ETL vs. ELT: What’s the Difference, and Which is Best for You?
ETL (extract, transform, load) and ELT (extract, load, transform) are two common methods of moving data from one place to another in a data pipeline. But how exactly do they work, what's the difference between them, and what are the benefits and drawbacks of each approach to moving your data?
What is ETL?
ETL stands for extract, transform, load. These three words describe what is happening to the data, and the sequence in which it happens, as part of a data pipeline. In the case of an ETL pipeline, the data is extracted from its source or sources, transformed, and then delivered to its final destination.
For example, an ETL pipeline might be used to pull data from various sources, unify it, and insert it into a data warehouse for later analysis. As part of this process, an ETL pipeline does the following:
- It extracts the data from its source or sources. Common data sources for ETL pipelines include SQL or NoSQL databases, SaaS tools, and streaming data APIs.
- It transforms the data. This may involve joining data sets from different sources (for example, joining customer data from several different SaaS product and marketing tools), cleaning the data, and transforming the data (for example, converting the data to a different type) to ensure it conforms to the standards required by the destination.
- It loads the data, delivering it to the destination (often a data warehouse). Because the data has already been transformed to meet the ingestion requirements of the destination, as soon as the data has been delivered it is ready for use without the need for further processing.
What is ELT?
ELT (extract, load, transform) describes the sequence of actions performed on data that is part of an ELT pipeline. What sets ELT pipelines apart from ETL pipelines is that in the case of ELT pipelines, the raw data is delivered as-is to the destination, where it is subsequently transformed.
Here’s how the sequence works in an ELT pipeline:
- The data is extracted from its source or sources (via automated export, APIs, or a variety of other methods).

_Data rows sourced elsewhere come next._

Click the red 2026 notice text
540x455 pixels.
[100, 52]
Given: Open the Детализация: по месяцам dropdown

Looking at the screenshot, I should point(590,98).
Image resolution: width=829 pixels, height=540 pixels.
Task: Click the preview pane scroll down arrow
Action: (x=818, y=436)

- The data is loaded directly into the destination (often a data lake), without any intermediary processing.
- The data is transformed. Since raw data has been loaded onto the destination, it typically will require processing before it can be effectively used. This data transformation might occur via automated processes executed by the destination server, or it can be done on an ad hoc, on-demand basis.
ETL vs ELT: What's the difference?
The difference between these two types of data pipelines is how the transformation happens—and thus, what is being delivered to the destination server.
In an ETL pipeline, the transformation happens en route, and what’s delivered to the destination is often clean, structured data that is easy to query and work with immediately.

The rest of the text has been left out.